Hebbian plasticity on LN-to-PN synapses predicts the imaging results. A, Model of the antennal lobe topology used in the computational analyses. The network consists of 20 inhibitory local interneurons (LNs) and 20 projection neurons (PNs). This population is illustrated as three clusters in the figure. The connectivity within and between the clusters is determined randomly, based on the fixed probabilities indicated on the links. Connectivity probabilities relate to individual neurons, i.e. each PN has a probability of 0.2 of connecting any neuron from the LN cluster, thus in our model each PN cluster makes approx. 40 excitatory synapses onto LNs. The synaptic conductance for each type of connection is drawn from a normal distribution (by allowing no negative conductance). The mean and the SD of these parameters were 0.1µS and 0.05 µS for within- or between-cluster synapses and 10µS and 5µS for the external stimulation.

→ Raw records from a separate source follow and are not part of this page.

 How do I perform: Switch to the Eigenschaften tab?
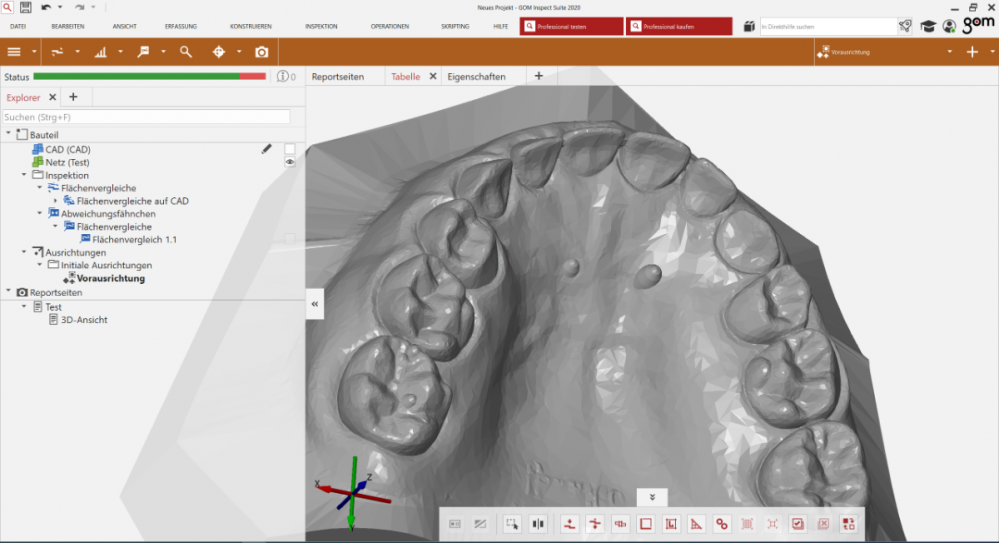[476, 76]
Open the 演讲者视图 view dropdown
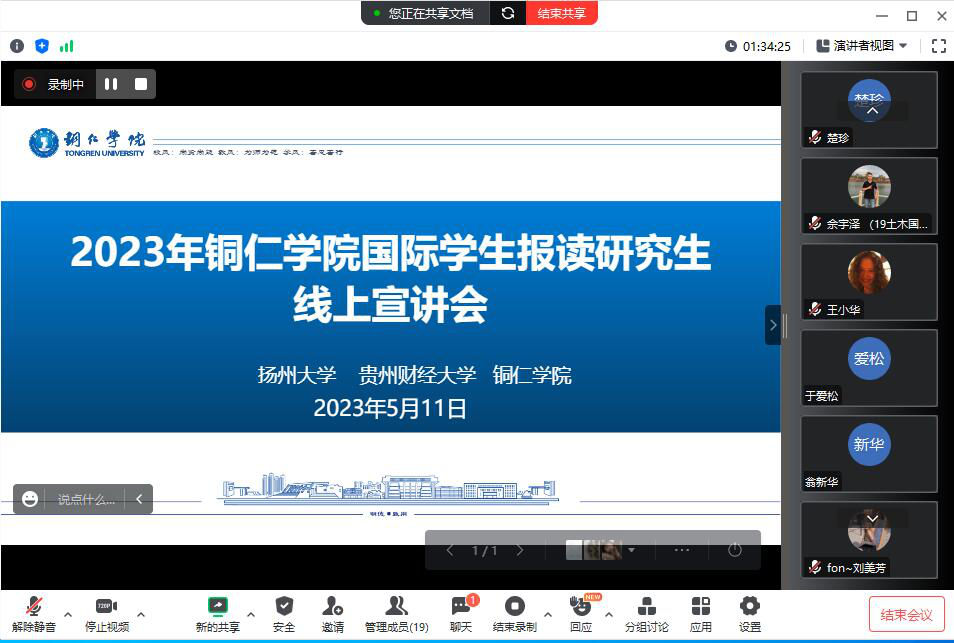Viewport: 954px width, 643px height. (862, 46)
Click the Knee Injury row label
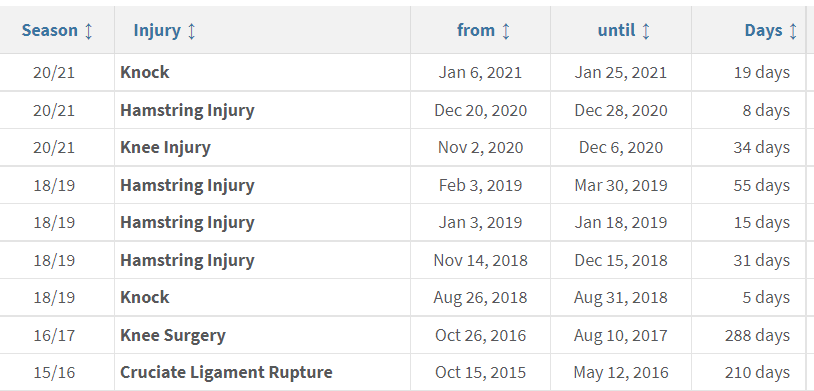 [x=165, y=147]
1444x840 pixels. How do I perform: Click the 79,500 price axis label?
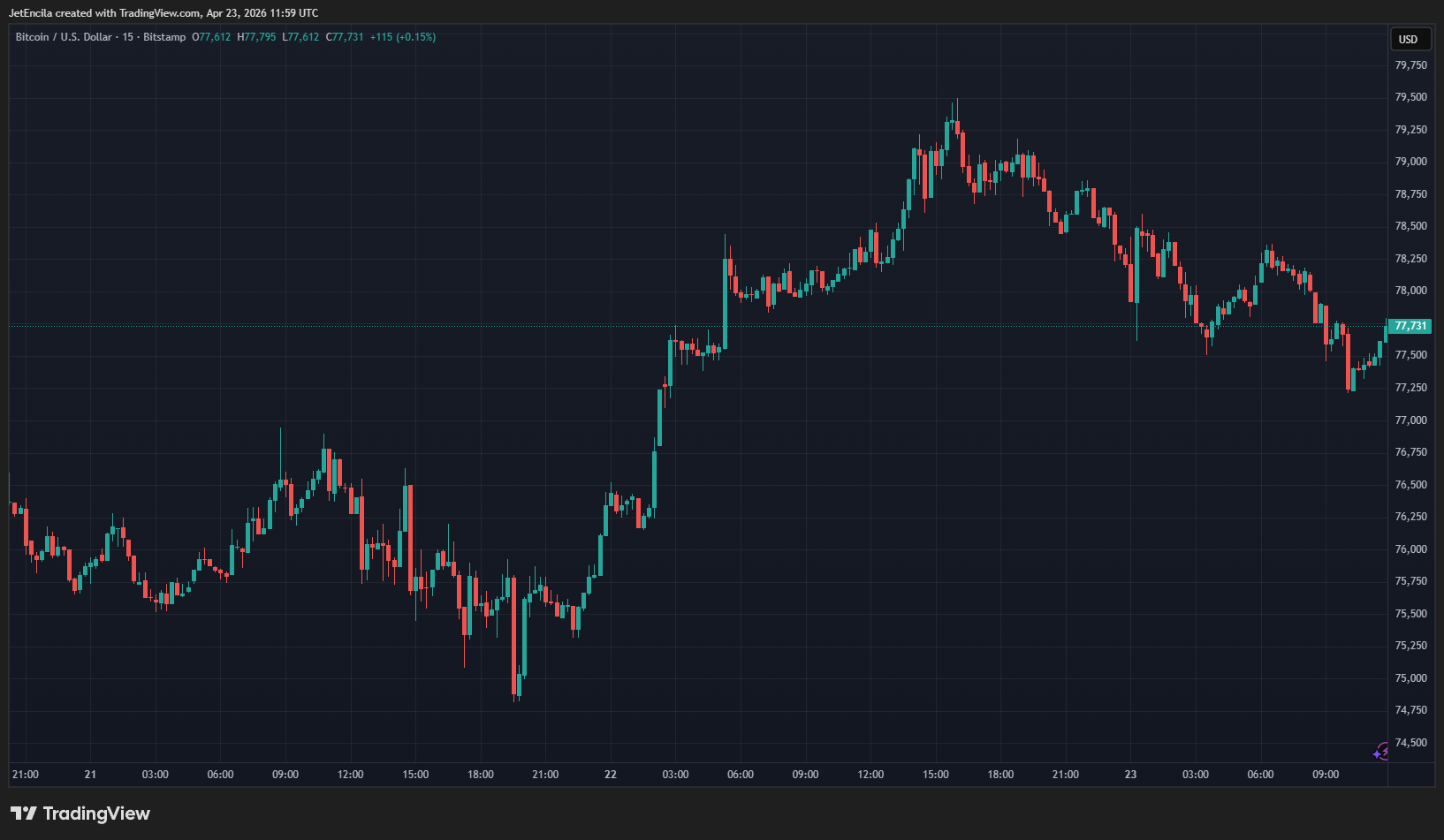[1410, 97]
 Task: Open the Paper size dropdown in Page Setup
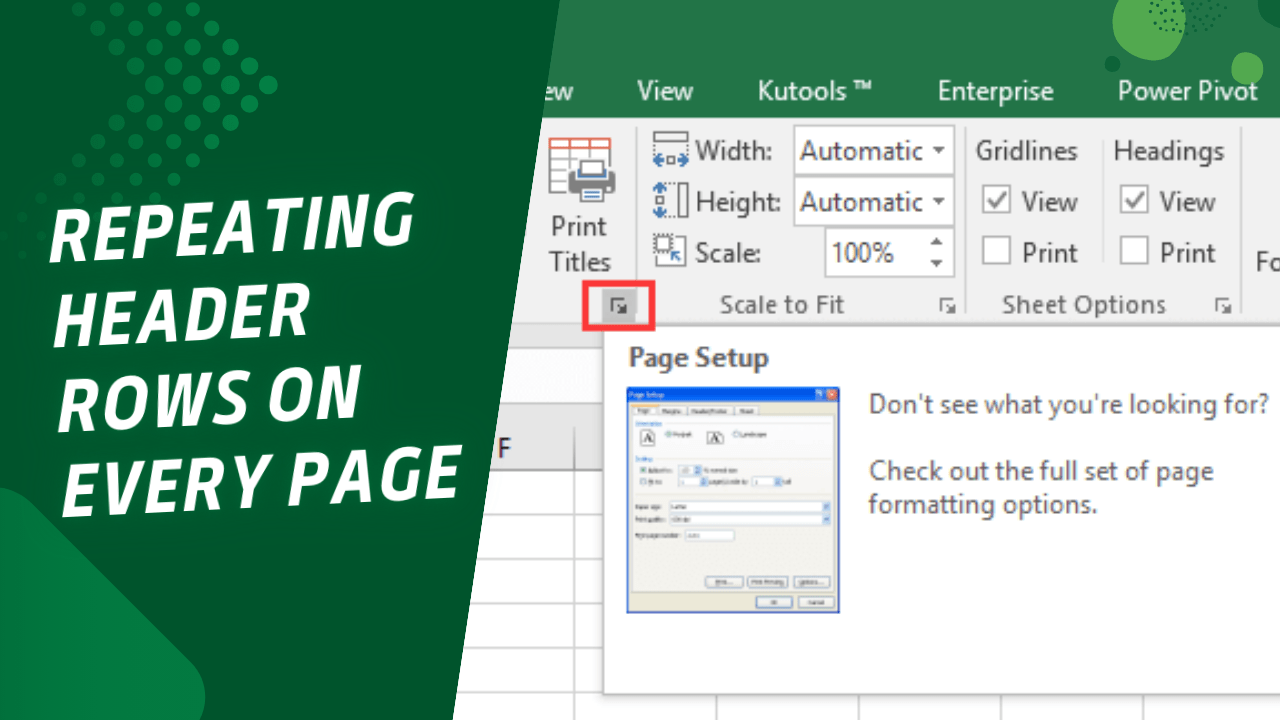pos(828,506)
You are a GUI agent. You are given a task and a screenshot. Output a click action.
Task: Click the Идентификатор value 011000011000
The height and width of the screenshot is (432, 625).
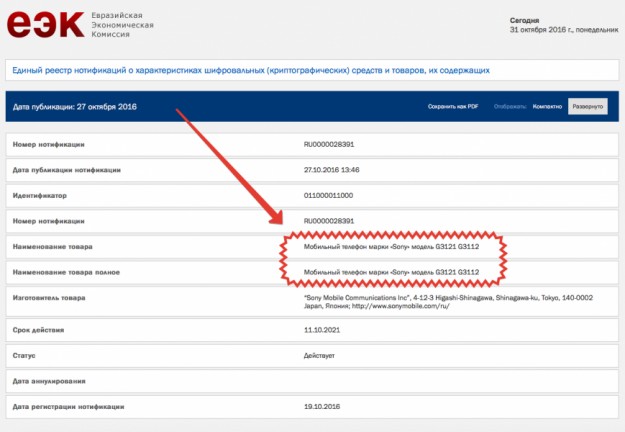tap(328, 195)
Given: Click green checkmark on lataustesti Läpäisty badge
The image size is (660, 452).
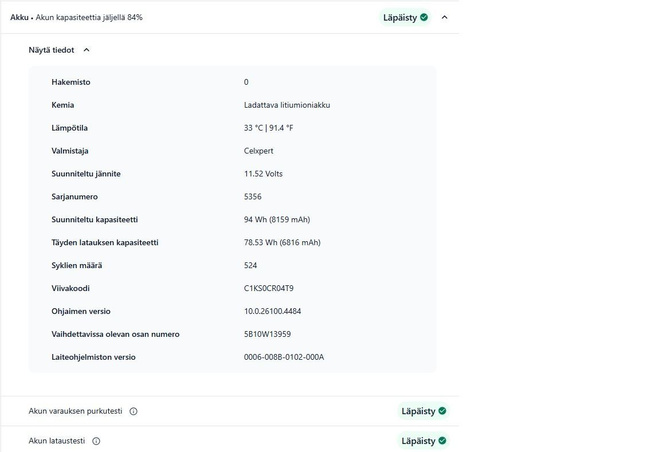Looking at the screenshot, I should pyautogui.click(x=442, y=441).
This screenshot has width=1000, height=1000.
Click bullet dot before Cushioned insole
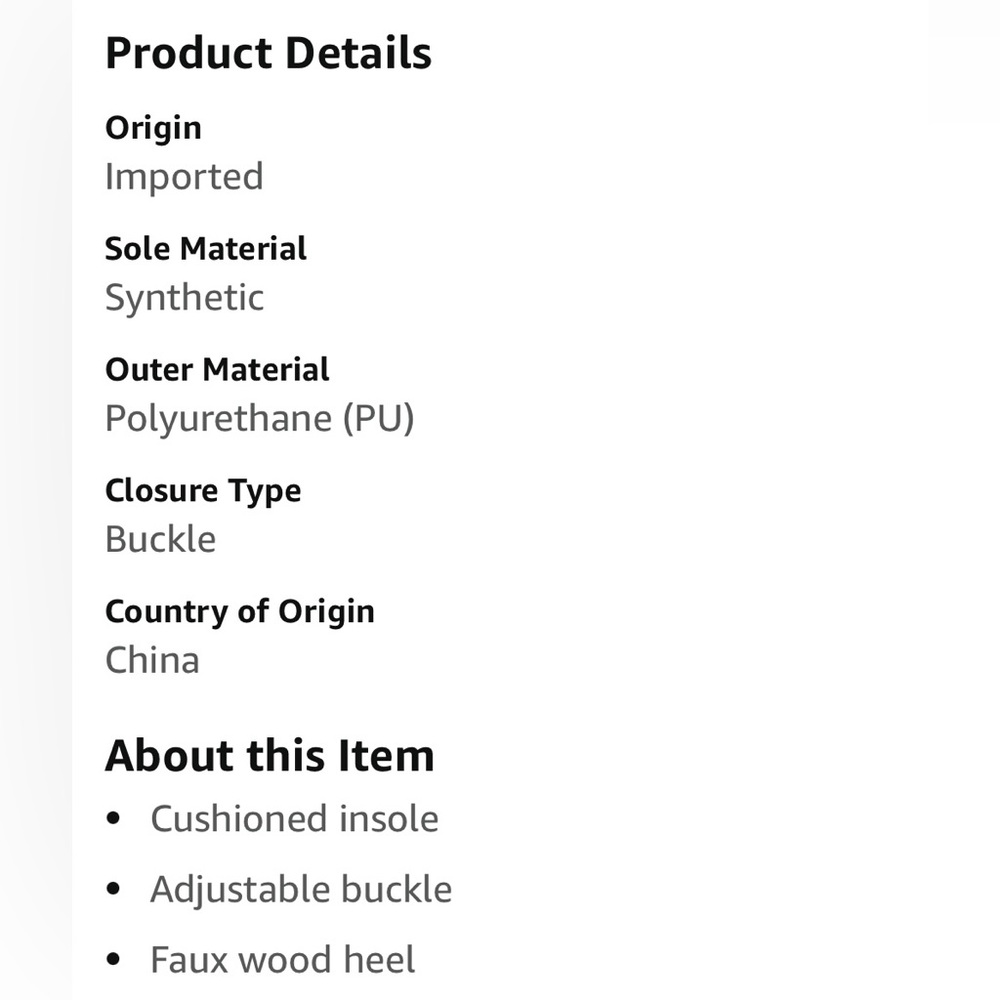pyautogui.click(x=114, y=818)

A particular odorant reaches 10 PNs. Different degrees of overlap in the representation for A and X was evaluated by introducing from 1 to 5 common PNs (not shown in the schema). A pure odor is presented by injecting current into the set of PNs corresponding to odor A or odor X; the mixture is applied to the network by applying current in both A and X. B, Change in correlation between the trajectories for the pure odors and the mixture before, during and after exposure training. The correlation is performed among ten samples (i.e., ten loops on the 2D PC plane) obtained for each category (i.e., odor A vs. mixture, and odor X vs. the mixture) and for increasing levels of overlap between odor A and odor X ranging from 1 to 5 common PNs. C, The projections of the calcium trajectories of the PNs were obtained from the simulation of the computational model where each unit (PN or LN) was expressed by a conductance-based Hudgkin-Huxley-type single-compartment model. The training was performed on the same network for both odor types. In line with the experimental protocol, the affected synaptic conductances were increased to 150% of their original values in 20 odor presentations during training. D, The model’s prediction of the membrane potential time traces for two arbitrary PNs, one from each response group. In this instance, the training is performed with odor A and all plasticity is encapsulated in the odor presentation labeled by TR.

Figure 7

Illustration of the simplest and most efficient mechanism for implementing filtering of uninformative odors in the AL. The schema indicates excitatory connections from ORNs to PNs and to LNs, excitatory connections PNs to LN and inhibitory connections from LNs to PNs. A, Initially, lateral inhibition is weak and symmetric. The LN (yellow) receives input from both ORNs clusters. Since inhibitory connections are symmetric, the mixture induces a balanced representation of A and X across PNs. B, Hebbian potentiation of inhibitory synapses during odor exposure. During training the connections from the LN to the PNs that are simultaneously active increase their synaptic strength. C, the LN receives input from both ORNs clusters and the inhibitory connection with PN-A was potentiated. When the odor mixture A+X is presented, the PNs responding to A become silent due to the increase of the overall inhibition arriving into those PNs as a result of training. As consequence, the blue (X) odor is more strongly represented in the pattern elicited by the mixture. In other words, odor A+X recruits a higher level of synaptic inhibition into the group A than group X. D, The fraction of total inhibition on the odor-A PN group versus the total inhibition in the system after consecutive odor A presentations in B. E, Average membrane potential of the odor A PN population for several presentations of that odor. The upper figure is the response when only odor A is presented. The lower figure shows the diminishing response in the same A group during successive presentations of the A+X mixture.